The film is the story of two loving but often antagonistic brothers. Rudy Yellow Lodge (Eric Schweig) is the responsible one, a member of the Oglala Sioux tribal police force on the Pine Ridge Reservation in South Dakota; Mogie (Graham Greene) is an alcoholic, self-destructive Vietnam veteran unable to take care of his promising seventeen-year old son Herbie (Noah Watts). Rudy, tormented by the aimlessness and mindless violence he sees in the people around him, decides that some vigilante justice might be the answer, and he becomes a nocturnal avenger, brutalizing two youths responsible for another’s death and then setting afire the liquor store that he sees as poisoning the population by preying on their weaknesses. The latter act, however, leads to tragedy when Mogie is seriously injured in the blaze. His hospitalization reveals an even more serious condition, and in the end it’s Rudy who has to undertake the protest against maltreatment of the tribe that Mogie has always dreamed about.
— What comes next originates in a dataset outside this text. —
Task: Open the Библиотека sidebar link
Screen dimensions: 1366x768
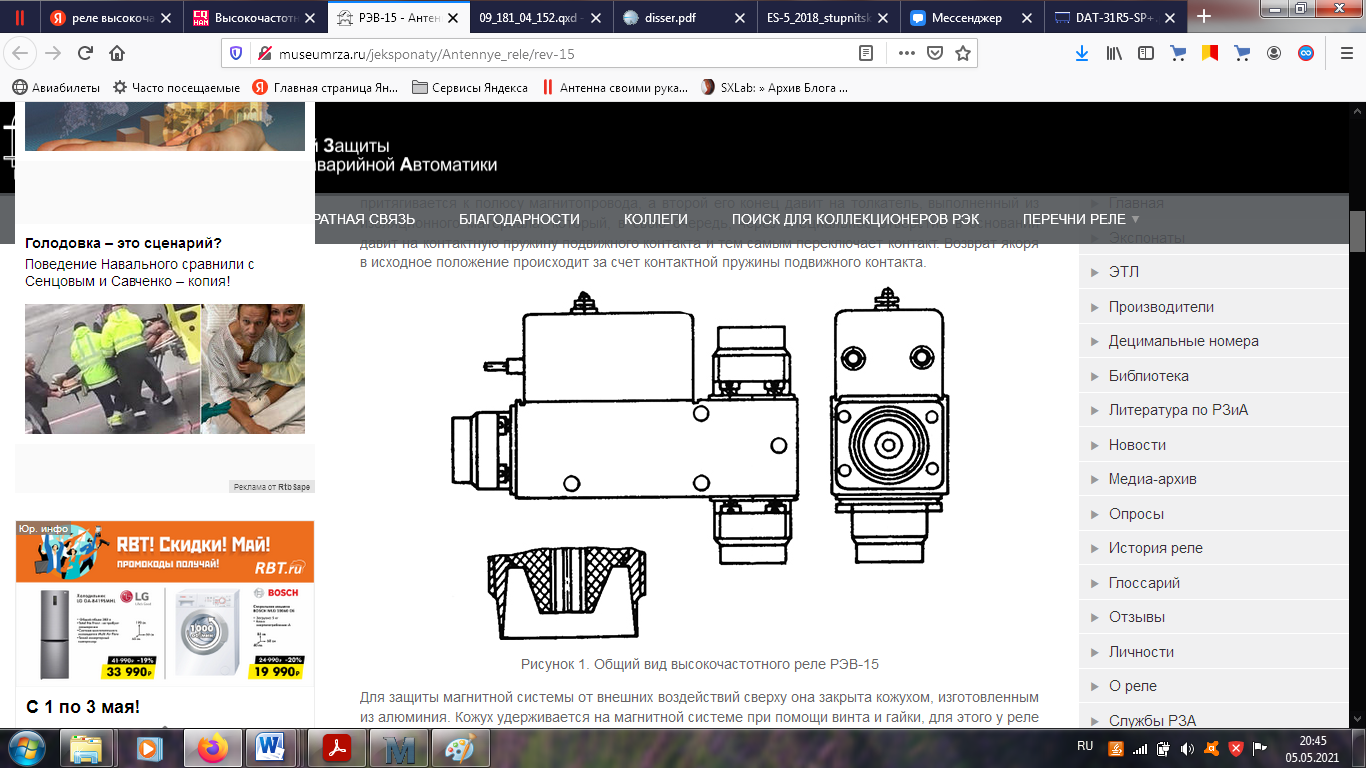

In a precis like this, “Skins” comes across as quite schematic and preachy–perhaps more suited to the printed page, in the form of Adrian C. Louis’ source novel–than to the screen (the adaptation is by Jennifer D. Lyne). But Eyre’s touch is gentle enough that the result doesn’t descend to the merely didactic; he treats his characters without undue sentimentality while making one care about them. The two stars are very good, too. Schweig makes Rudy a moody, complex, somewhat mysterious figure, and Greene, though he pushes a bit too hard at first, gradually settles down and becomes genuinely moving as Mogie. (In one sequence with Watts, he does one of the most convincing drunk scenes ever put on screen.) No one else in the cast stands out, but they’re all at least acceptable.

“Skins” does at times get too explicit in depicting the historical background to the plight of the tribe and to the relationship between Rudy and Mogie (the flashbacks to their youth, some involving their brutal father, are occasionally too obvious). And technically it’s little more than adequate, though the grittiness fits the subject. As a whole, however, it’s a small film of considerable power and effectiveness, well worth searching out.